Doing my Daughters tax return and she has the ASX Listed Hybrid fund AYF, they sent the annual statement with details were to enter the relevant information (at labels 11J, 12K, 12L, 12M, 140, 54B, 54U, 54D) but I cant for the life of me find these anywere in either Etax or if I download the paper return document or supplementary?

Her ETF holdings were straight forward enough in the supplementary section but when I check the box that the labels I need are not shown, it shows me another set but none of the above, this is strange.

Thanks


----------



## qldfrog (7 September 2015)

you should find these in the paper document (supplementary part) if not,there is a problem...
much trickier to match to etax


----------



## So_Cynical (7 September 2015)

qldfrog said:


> you should find these in the paper document (supplementary part) if not,there is a problem...
> much trickier to match to etax




Trusts are a massive pain in the ass in etax, most labels don't make any sense, i usually end up paying tax on the distributions...only small amounts because i have cut most trusts from my portfolio due to the pain at tax time.


----------



## Pager (7 September 2015)

Spoke with the ATO, they couldn’t shed any light on the AYF statement so contacted them, they put me onto there accountant, and when I asked them, they said they would run me through how it had been done, but when they asked which bit I found confusing…………………………………….they were baffled as to how the statement read as well? There going to have to re send statements to all unit holders, someone made a **** up as some of the labels to enter the information don’t even exist, no surprise I couldn’t find them!

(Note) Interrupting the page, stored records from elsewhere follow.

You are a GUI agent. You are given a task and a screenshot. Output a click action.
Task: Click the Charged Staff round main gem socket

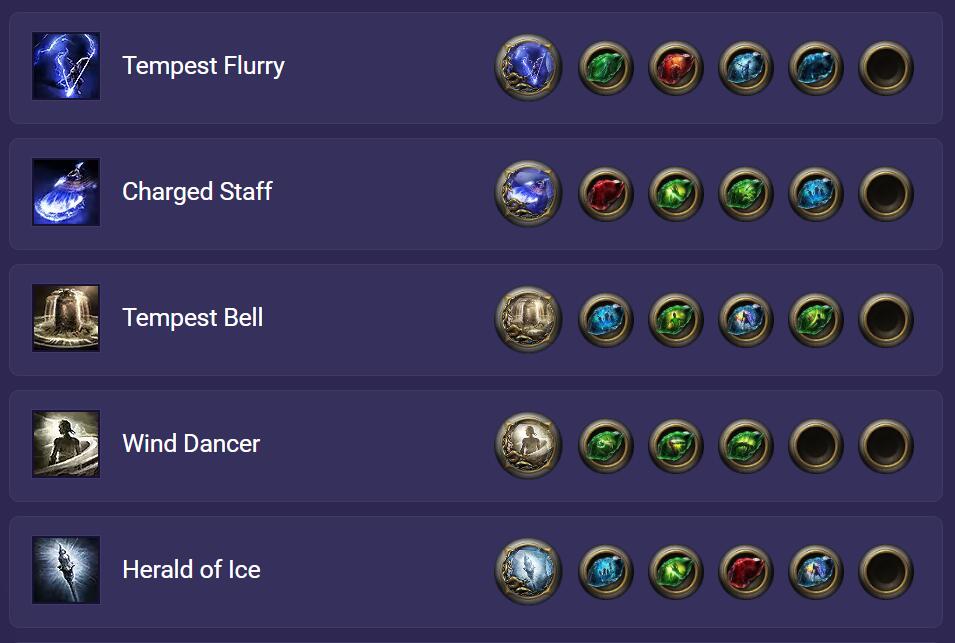click(528, 193)
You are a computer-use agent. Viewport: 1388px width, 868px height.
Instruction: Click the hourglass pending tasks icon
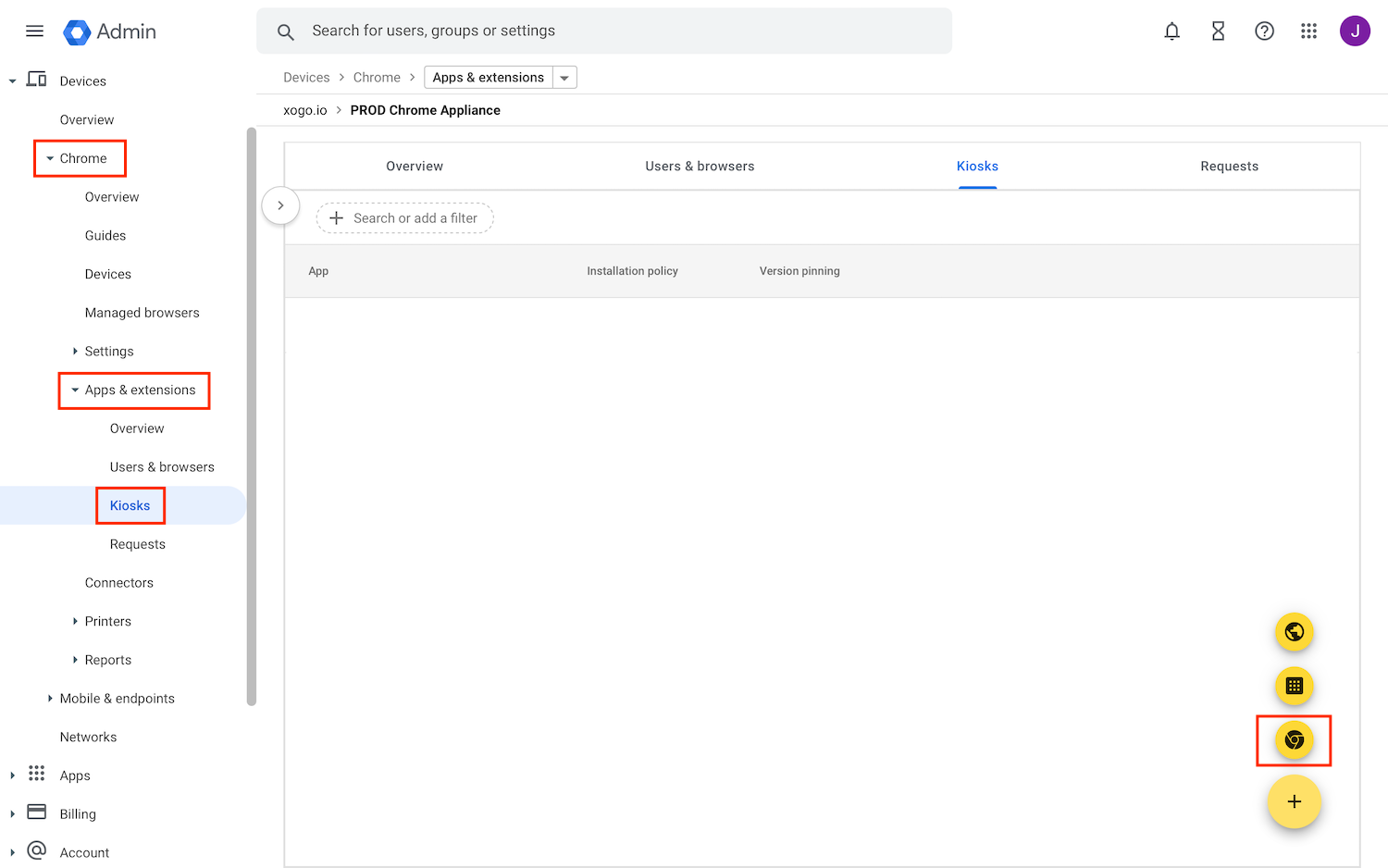click(1217, 31)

So problem solved, just have to wait a bit longer for the statement (one that makes sense)


----------



## qldfrog (7 September 2015)

Pager said:


> Doing my Daughters tax return and she has the ASX Listed Hybrid fund AYF, they sent the annual statement with details were to enter the relevant information (at labels 11J, 12K, 12L, 12M, 140, 54B, 54U, 54D) but I cant for the life of me find these anywere in either Etax or if I download the paper return document or supplementary?
> 
> Her ETF holdings were straight forward enough in the supplementary section but when I check the box that the labels I need are not shown, it shows me another set but none of the above, this is strange.
> 
> Thanks



the funny thing is that I received the same and only realised after your post, but I gave up ages ago with trusts, I loose some advantages but just declare them as extra trust income:
how am i supposed to wait to receive  in september a paper I need to fill my tax by october, by the time I receive these (and many more will come in the coming weeks) I have already filled and sent my paper work;
you have less than a month to send a PAYG summary as an employer but these trust happily wait up to 3 months...
and then can send you crap!!!


----------



## Bill M (8 September 2015)

Pager said:


> Spoke with the ATO, they couldn’t shed any light on the AYF statement so contacted them, they put me onto there accountant, and when I asked them, they said they would run me through how it had been done, but when they asked which bit I found confusing…………………………………….they were baffled as to how the statement read as well? There going to have to re send statements to all unit holders, someone made a **** up as some of the labels to enter the information don’t even exist, no surprise I couldn’t find them!
> 
> So problem solved, just have to wait a bit longer for the statement (one that makes sense)




Wow Pager, you did a lot of work there to get it right. I too am a holder but luckily I have my Accountant do my returns. Next year I'm thinking I can do my own tax, I'm glad you got it sorted. It should make it easier for us to do our tax returns in the future,.


----------



## qldfrog (8 September 2015)

Bill M said:


> Wow Pager, you did a lot of work there to get it right. I too am a holder but luckily I have my Accountant do my returns. Next year I'm thinking I can do my own tax, I'm glad you got it sorted. It should make it easier for us to do our tax returns in the future,.



indeed a collective thank you ...
But new year, etax is gone and it is back to paper for me


----------



## Pager (8 September 2015)

I actually found the online tax return easier, just have to register with MyGov and its all pretty straight forward (if the labels are correct!), that said I hand my tax return over to an accountant, but my daughter only has a couple of ETF and AYF and very little income apart from that so I do hers myself.

I also hold AYF in my SMSF and had already forwarded the statement to the accountant, think for them the mistake is easily sorted as they know were the income details go anyway but for Joe public like me, the wrong labels put the cat amongst the pigeons.

Hopefully revised statements will be dispatched fairly quickly, as they were late getting there statements out anyway, State Street had theres out in the second week in July and Vanguard not that long after.


----------



## Pager (17 September 2015)

Looks like they are not sending out replacement statements, Accountants may be ok with this but average Joe may struggle as I did! Pretty poor form from the company as well IMO 

So sorry I jumped the gun and assumed they would, so if anyone is waiting or doing there own tax, items they have labelled as 11J (Gross interest), 12K (Unfranked amount) and 140 (Other Australian income), need to be added together and put into U13 in the Supplementary section of the Tax return under “managed funds” item they list as 12L (Franked dividends) needs to be placed into 13C and the item they list as 54D (Franking Credits) needs to go into 13Q.

Everything else isn’t needed for INDIVIDUAL returns, for business or Trusts in may be different, I don’t know, this info is for individual returns only.


----------



## Bill M (17 September 2015)

Thanks again Pager, you are right it is pretty poor form from this Fund. I might need to look up this thread next year if it isn't corrected by then. Lets hope they get it right in the future, cheers.


----------



## Bill M (3 September 2016)

Hello Pager and others, I got this years Annual Tax Statement. Looks like they fixed all the issues from last year.

All items now appear in the 13U, 13C, 13Q and 13R areas. There is also a clear Tax Deferred Amount.

Well done,.


----------